`Side-tuning`: Network Adaptation via Additive Side Networks

Summary: When training a neural network for a desired task, one may prefer to adapt a pretrained network rather than start with a randomly initialized one -- due to lacking enough training data, performing lifelong learning where the system has to learn a new task while being previously trained for other tasks, or wishing to encode priors in the network via preset weights. The most commonly employed approaches for network adaptation are fine-tuning and using the pre-trained network as a fixed feature extractor, among others.

In this paper we propose a straightforward alternative: Side-Tuning. Side-tuning adapts a pretrained network by training a lightweight "side" network that is fused with the (unchanged) pretrained network using a simple additive process. This simple method works as well as or better than existing solutions while it resolves some of the basic issues with fine-tuning, fixed features, and several other common baselines. In particular, side-tuning is less prone to overfitting when little training data is available, yields better results than using a fixed feature extractor, and doesn't suffer from catastrophic forgetting in lifelong learning. We demonstrate the performance of side-tuning under a diverse set of scenarios, including lifelong learning (iCIFAR, Taskonomy), reinforcement learning, imitation learning (visual navigation in Habitat), NLP question-answering (SQuAD v2), and single-task transfer learning (Taskonomy), with consistently promising results.

This repository includes code from the paper, ready-made dockers containing pre-built environments, and commands to run our experiments.

Please see the website sidetuning.berkeley.edu for more technical details. This repository is intended for distribution of the code, environments, and installation/running instructions.

Paper

Side-Tuning: Network Adaptation via Additive Side Networks,
Arxiv 2019.
Jeffrey O. Zhang, Alexander Sax, Amir Zamir, Leonidas Guibas, Jitendra Malik.

Quickstart [^]

Here, we will start on training a Side-tuning agent on the lifelong learning datasets - incremental CIFAR and Taskonomy. In this setting, we train on a sequence of tasks and evaluate the performance of all tasks at the end of training. After a task has past, the agent never sees any more training data for the task (and is expected to perform on the validation set). In this setting, we are interested in performance, forward transfer (to new tasks) and catastrophic forgetting (or lack thereof).

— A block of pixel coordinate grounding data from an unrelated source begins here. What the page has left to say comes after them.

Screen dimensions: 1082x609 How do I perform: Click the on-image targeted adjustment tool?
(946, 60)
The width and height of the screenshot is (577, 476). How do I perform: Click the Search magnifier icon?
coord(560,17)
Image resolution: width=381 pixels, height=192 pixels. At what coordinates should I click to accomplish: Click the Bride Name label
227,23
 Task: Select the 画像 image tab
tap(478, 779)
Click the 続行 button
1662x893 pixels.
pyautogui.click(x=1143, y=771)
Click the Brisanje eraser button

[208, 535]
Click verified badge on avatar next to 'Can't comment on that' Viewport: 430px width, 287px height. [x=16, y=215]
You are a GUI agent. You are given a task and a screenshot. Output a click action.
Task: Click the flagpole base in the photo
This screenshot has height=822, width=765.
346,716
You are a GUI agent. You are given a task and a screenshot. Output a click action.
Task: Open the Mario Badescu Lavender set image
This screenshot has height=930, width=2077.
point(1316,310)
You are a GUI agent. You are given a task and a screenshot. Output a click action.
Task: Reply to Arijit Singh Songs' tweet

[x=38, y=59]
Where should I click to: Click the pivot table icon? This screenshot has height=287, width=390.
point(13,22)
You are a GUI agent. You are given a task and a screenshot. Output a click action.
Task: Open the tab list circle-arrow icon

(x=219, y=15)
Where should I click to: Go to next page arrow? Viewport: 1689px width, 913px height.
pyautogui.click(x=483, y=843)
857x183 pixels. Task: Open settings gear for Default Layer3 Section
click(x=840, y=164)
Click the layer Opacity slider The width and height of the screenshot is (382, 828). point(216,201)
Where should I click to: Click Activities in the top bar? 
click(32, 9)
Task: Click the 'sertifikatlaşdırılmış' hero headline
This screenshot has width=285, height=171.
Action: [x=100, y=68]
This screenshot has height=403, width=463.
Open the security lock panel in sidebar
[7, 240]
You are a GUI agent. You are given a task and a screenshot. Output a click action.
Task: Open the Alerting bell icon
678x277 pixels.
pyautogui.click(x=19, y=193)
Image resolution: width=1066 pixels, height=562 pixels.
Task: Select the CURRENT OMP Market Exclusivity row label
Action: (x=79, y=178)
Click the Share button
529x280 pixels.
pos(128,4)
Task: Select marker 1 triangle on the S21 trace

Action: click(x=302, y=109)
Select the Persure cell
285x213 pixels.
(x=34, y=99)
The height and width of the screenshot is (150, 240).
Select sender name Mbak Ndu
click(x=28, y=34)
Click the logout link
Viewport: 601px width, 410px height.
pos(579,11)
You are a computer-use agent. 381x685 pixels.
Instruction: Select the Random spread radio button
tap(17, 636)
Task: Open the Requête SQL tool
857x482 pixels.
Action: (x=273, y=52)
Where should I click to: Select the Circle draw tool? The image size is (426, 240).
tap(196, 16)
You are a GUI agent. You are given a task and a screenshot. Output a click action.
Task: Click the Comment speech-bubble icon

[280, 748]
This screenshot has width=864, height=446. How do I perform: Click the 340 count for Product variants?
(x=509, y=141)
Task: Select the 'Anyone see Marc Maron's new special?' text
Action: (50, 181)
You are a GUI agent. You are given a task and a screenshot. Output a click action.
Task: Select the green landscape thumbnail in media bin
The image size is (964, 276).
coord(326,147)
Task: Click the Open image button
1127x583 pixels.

Pictorially, here is what Side-tuning on lifelong learning tasks looks like:

You will need CUDA, Python 3.6+ and standard python libraries (e.g. torch, torchvision, numpy, tqdm, tensorboardX) on your machine. You may run into "Permission Denied" errors - these can often be fixed by chown -R CUR_USER FILE_NAME or chmod -R 700 FILE_NAME.

iCIFAR

We train our side-tuning agent on the iCIFAR lifelong learning dataset - a dataset constructed by taking CIFAR-100 and randomly partitioning the classes into 10 sets of 10 tasks and then defining a sequence on the set. For our base model, we use a ResNet-44 and for our side model, a 4 layer fully convolutional network. The ResNet-44 is pretrained on CIFAR-10 and the 4 layer FCN is distilled from the ResNet-44.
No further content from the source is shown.